-------- Data shown

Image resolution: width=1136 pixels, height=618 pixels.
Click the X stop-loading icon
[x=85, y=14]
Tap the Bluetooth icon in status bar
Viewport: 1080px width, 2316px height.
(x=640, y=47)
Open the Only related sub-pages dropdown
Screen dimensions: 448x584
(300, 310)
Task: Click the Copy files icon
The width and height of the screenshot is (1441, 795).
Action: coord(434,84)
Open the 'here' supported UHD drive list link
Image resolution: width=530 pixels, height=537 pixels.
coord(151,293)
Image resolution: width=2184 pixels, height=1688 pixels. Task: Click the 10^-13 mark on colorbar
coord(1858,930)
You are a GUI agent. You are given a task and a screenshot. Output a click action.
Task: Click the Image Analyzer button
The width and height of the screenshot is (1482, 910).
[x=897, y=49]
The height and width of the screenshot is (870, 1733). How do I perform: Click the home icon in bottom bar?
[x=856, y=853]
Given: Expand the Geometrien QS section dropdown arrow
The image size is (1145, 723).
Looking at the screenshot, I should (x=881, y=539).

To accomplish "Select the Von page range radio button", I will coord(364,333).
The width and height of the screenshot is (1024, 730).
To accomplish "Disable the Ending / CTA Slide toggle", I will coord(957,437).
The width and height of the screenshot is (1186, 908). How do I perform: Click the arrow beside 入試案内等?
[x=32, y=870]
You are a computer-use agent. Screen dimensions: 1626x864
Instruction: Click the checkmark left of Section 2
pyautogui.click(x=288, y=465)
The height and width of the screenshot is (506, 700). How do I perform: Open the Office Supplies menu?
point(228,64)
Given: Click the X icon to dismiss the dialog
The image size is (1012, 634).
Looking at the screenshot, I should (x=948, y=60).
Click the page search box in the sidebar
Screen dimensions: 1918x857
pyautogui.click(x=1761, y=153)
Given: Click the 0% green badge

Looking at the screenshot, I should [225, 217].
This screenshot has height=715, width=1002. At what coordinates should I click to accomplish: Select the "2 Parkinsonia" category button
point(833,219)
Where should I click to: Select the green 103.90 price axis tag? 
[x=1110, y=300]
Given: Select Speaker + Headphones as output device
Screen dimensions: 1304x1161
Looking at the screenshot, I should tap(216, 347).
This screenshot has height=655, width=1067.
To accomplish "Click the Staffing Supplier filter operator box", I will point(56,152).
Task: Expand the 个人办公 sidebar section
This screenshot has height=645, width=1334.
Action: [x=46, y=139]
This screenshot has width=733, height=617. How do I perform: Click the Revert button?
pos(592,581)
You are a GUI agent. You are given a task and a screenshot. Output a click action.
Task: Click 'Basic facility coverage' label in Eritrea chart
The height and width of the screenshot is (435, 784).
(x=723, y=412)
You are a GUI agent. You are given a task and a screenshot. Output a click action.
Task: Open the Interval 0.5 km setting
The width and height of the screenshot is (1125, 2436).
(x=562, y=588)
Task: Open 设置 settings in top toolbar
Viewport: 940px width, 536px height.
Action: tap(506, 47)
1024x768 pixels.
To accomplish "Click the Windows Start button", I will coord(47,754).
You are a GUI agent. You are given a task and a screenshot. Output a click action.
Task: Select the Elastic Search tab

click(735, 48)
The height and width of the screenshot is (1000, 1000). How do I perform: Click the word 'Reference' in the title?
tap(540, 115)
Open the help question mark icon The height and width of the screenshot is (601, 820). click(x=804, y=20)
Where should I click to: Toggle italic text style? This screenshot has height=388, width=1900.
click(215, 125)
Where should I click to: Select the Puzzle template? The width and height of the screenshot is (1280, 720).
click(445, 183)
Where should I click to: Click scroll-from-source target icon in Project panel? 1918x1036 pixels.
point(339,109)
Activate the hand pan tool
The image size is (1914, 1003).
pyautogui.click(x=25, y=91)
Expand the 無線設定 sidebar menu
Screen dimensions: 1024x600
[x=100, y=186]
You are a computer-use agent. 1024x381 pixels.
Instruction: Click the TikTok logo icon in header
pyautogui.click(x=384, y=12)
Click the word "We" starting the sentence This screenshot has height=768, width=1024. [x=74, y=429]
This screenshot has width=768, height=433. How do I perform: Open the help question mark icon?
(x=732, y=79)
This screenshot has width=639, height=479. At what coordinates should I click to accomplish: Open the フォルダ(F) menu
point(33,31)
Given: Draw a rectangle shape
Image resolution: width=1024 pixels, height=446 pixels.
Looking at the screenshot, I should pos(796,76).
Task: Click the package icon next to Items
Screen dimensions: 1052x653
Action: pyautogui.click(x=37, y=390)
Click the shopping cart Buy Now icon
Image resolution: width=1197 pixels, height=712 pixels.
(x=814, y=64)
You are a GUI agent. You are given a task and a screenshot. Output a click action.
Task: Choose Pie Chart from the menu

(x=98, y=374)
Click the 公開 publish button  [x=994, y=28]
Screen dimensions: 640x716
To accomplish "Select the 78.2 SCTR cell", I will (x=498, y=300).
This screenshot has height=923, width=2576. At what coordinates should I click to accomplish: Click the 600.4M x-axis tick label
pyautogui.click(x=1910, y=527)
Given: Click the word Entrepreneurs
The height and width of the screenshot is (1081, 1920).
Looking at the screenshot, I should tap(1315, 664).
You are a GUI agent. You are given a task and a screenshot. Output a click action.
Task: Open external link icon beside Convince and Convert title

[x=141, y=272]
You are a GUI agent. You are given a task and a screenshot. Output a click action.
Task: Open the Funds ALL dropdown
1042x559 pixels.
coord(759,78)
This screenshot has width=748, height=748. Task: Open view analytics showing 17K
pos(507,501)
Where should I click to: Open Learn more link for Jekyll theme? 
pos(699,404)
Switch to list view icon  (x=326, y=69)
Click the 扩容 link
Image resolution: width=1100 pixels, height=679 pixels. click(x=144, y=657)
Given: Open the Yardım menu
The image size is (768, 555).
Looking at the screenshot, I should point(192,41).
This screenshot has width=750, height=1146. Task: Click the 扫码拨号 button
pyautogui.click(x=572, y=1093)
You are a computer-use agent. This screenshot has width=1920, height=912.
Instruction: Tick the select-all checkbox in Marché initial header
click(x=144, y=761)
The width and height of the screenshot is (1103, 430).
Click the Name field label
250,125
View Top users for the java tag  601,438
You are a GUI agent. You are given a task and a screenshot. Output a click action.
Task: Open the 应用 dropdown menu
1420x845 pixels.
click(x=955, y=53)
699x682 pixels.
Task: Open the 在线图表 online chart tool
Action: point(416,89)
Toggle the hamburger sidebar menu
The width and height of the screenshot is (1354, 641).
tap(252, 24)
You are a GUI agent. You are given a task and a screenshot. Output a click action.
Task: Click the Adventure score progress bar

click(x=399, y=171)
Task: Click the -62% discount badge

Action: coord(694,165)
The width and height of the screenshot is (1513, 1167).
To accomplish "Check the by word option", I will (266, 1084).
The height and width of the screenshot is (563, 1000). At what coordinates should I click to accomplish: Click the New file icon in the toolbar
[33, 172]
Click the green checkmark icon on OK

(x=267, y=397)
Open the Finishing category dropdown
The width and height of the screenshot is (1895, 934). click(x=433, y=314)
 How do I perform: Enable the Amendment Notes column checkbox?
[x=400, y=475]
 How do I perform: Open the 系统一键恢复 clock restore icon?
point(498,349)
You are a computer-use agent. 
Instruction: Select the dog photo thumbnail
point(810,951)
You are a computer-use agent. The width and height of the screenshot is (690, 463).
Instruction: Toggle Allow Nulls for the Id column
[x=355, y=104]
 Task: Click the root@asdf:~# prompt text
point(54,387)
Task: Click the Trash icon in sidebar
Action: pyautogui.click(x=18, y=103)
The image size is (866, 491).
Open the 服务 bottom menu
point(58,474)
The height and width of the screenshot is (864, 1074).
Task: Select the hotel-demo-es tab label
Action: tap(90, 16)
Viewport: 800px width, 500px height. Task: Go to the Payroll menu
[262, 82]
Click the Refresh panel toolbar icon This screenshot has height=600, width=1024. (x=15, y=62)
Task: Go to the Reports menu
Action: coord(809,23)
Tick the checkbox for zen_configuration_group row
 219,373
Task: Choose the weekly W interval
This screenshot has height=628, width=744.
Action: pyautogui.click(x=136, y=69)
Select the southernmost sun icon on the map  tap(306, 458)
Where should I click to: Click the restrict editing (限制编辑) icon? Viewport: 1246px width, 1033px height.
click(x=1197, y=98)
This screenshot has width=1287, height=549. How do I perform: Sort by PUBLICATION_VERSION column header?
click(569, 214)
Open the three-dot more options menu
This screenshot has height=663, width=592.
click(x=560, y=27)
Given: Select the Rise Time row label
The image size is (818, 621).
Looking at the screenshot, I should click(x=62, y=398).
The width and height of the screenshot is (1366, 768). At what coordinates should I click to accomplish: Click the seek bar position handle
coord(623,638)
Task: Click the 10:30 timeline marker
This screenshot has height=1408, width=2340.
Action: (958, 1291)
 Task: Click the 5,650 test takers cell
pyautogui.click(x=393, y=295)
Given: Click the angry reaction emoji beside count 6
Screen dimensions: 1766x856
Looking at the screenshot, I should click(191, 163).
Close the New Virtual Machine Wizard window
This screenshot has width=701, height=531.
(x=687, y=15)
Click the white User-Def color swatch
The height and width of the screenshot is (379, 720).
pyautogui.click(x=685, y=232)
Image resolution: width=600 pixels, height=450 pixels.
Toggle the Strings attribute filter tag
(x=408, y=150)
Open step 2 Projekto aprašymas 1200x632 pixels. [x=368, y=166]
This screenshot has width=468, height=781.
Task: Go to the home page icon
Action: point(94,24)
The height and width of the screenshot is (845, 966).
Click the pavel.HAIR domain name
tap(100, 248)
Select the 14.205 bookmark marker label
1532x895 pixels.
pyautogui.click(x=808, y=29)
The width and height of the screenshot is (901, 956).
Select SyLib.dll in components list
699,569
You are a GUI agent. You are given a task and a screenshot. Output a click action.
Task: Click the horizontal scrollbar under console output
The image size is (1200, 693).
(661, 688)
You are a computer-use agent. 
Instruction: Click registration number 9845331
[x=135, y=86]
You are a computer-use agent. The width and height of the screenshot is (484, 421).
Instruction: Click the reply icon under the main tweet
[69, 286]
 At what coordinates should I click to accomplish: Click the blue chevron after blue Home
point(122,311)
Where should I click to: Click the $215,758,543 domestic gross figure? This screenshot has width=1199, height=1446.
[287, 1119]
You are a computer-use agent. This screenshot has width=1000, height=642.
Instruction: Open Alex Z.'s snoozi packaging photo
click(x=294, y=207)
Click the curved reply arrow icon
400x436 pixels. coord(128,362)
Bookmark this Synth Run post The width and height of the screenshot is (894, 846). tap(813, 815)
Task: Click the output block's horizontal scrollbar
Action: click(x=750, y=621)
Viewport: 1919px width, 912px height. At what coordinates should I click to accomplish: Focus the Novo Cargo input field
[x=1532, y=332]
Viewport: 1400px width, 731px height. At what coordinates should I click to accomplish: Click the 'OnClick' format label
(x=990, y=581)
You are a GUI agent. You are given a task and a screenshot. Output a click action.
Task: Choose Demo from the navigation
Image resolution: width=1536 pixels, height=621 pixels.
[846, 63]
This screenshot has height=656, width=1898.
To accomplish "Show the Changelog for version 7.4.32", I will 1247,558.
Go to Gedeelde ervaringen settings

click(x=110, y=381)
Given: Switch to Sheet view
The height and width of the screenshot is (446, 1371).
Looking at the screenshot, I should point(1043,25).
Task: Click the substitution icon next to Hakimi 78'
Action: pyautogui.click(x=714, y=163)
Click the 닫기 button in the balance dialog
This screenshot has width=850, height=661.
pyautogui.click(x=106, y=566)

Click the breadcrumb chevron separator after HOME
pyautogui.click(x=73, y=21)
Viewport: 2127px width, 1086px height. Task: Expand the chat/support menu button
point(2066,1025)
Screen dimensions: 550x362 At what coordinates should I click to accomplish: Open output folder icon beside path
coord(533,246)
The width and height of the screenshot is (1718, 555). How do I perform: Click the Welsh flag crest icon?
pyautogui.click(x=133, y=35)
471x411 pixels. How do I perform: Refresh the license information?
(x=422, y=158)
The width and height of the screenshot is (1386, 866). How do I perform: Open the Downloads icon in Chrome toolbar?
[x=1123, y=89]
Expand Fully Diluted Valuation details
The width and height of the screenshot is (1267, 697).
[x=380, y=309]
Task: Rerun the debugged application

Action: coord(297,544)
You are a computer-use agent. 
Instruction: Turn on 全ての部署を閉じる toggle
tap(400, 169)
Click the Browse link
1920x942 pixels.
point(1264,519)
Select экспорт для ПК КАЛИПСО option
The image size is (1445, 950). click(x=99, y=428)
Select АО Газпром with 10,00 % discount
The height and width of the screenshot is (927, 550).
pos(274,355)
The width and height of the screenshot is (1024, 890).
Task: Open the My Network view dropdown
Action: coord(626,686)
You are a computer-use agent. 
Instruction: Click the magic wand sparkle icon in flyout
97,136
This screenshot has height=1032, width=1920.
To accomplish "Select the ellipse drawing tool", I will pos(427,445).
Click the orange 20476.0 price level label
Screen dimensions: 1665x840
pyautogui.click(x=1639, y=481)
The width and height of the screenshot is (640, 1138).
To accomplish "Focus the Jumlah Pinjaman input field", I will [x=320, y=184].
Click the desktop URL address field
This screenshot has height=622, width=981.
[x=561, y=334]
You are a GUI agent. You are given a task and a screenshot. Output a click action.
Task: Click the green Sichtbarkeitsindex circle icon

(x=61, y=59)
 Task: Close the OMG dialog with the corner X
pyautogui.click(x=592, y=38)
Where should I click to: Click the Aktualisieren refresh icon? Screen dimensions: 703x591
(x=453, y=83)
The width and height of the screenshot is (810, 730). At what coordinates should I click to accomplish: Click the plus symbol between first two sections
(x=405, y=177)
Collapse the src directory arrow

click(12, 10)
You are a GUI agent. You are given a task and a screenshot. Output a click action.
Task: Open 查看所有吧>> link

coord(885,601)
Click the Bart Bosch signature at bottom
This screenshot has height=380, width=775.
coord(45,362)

----------------

## Task goal
Whenever the string "Switch" turns up in a line of the data, copy that line.

## Result for this task
Switch to list view icon  (x=326, y=69)
Given: Switch to Sheet view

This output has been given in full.